Is the theory of fractional-ordered calculus flawed?

[Kumar8434]

Let's talk about the function $f(x)=x^n$.

It's derivative of $k^{th}$ order can be expressed by the formula:
$$\frac{d^k}{dx^k}=\frac{n!}{(n-k)!}x^{n-k}$$
Similarly, the $k^{th}$ integral (integral operator applied $k$ times) can be expressed as:
$$\frac{n!}{(n+k)!}x^{n+k}$$
According the the Wikipedia article https://en.wikipedia.org/wiki/Fractional_calculus, we can replace the factorial with the Gamma function to get derivatives of fractional order.
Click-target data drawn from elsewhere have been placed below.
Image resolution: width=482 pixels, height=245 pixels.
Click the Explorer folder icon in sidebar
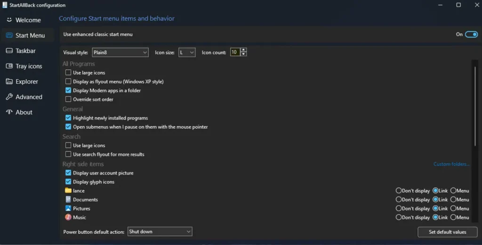click(9, 82)

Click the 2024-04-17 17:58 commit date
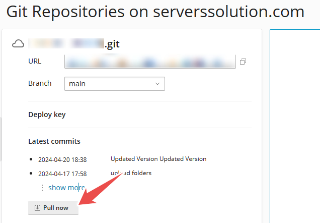pos(62,174)
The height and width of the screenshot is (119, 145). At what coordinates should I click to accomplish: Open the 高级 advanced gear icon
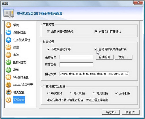pyautogui.click(x=8, y=70)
So, applying the derivative of half order twice to $\frac{x^{n+1}}{n+1}+C$, should get us to $x^n$.

Applying the half-ordered derivative once gives:
$$\frac{d^{1/2}}{{dx^{1/2}}}\left(\frac{x^{n+1}}{n+1}+Cx^0\right)=\frac{1}{n+1}\frac{\Pi(n+1)}{\Pi(n+1/2)}x^{n+1/2}+C\frac{1}{\Pi(-1/2)}x^{-1/2}$$
where $\Pi(x)$ is the generalization of the factorial function, and $\Pi(x)=\Gamma(1+x)$.
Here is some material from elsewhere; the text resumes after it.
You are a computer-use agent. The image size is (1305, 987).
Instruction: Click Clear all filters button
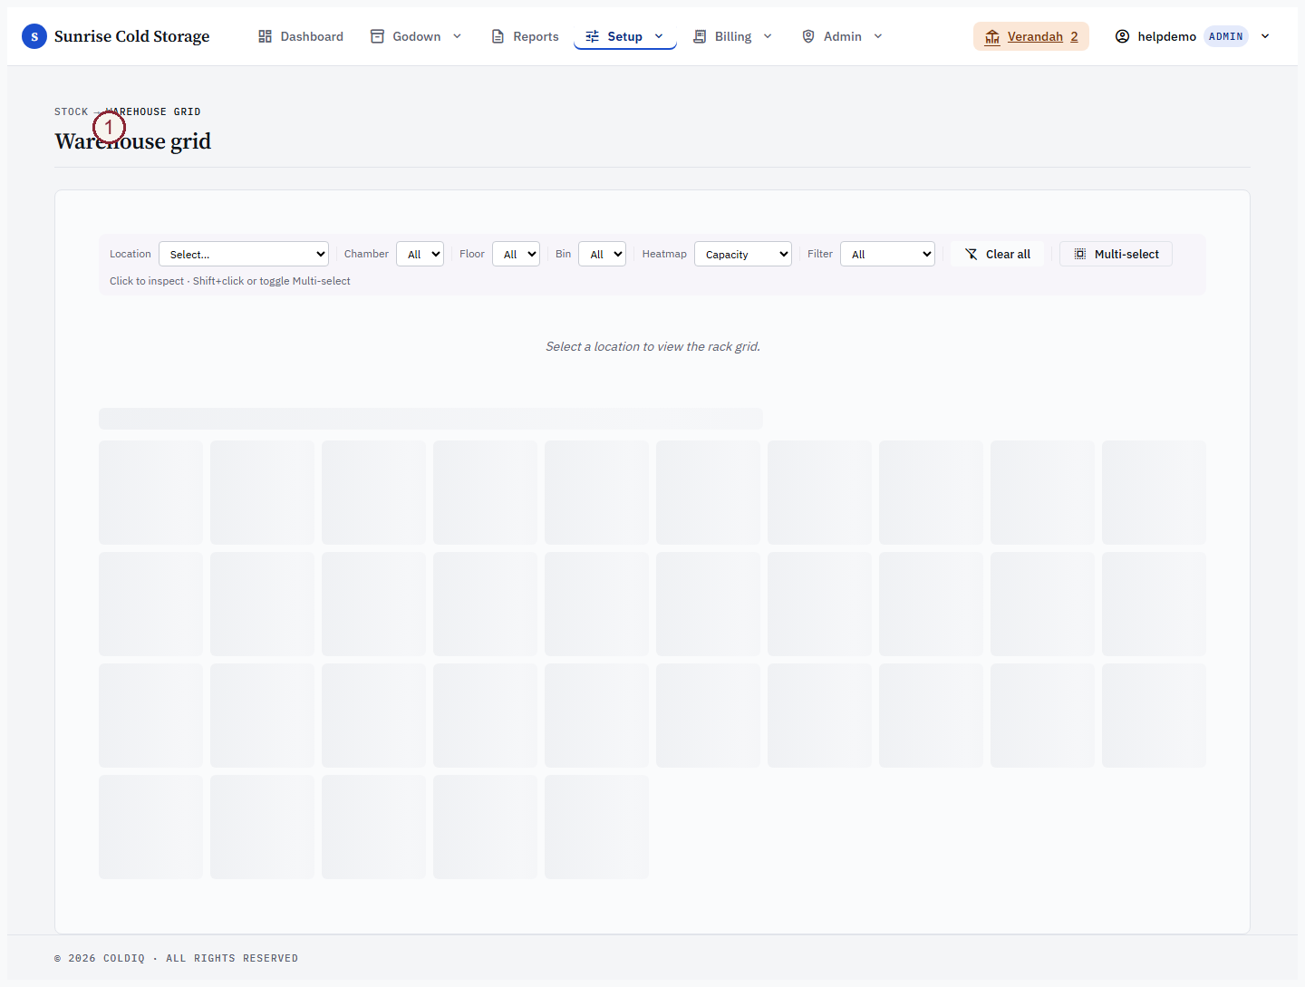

Again, applying the half-ordered derivative gives:
$$\frac{1}{n+1}\frac{\Pi(n+1)}{\Pi(n)}x^n+\frac{C}{\Pi(-1)}x^{-1}=x^n$$
which works fine because $\frac{C}{\Pi(-1)}\rightarrow 0$. So, the derivative works good but that's not the case with fractional-ordered integration.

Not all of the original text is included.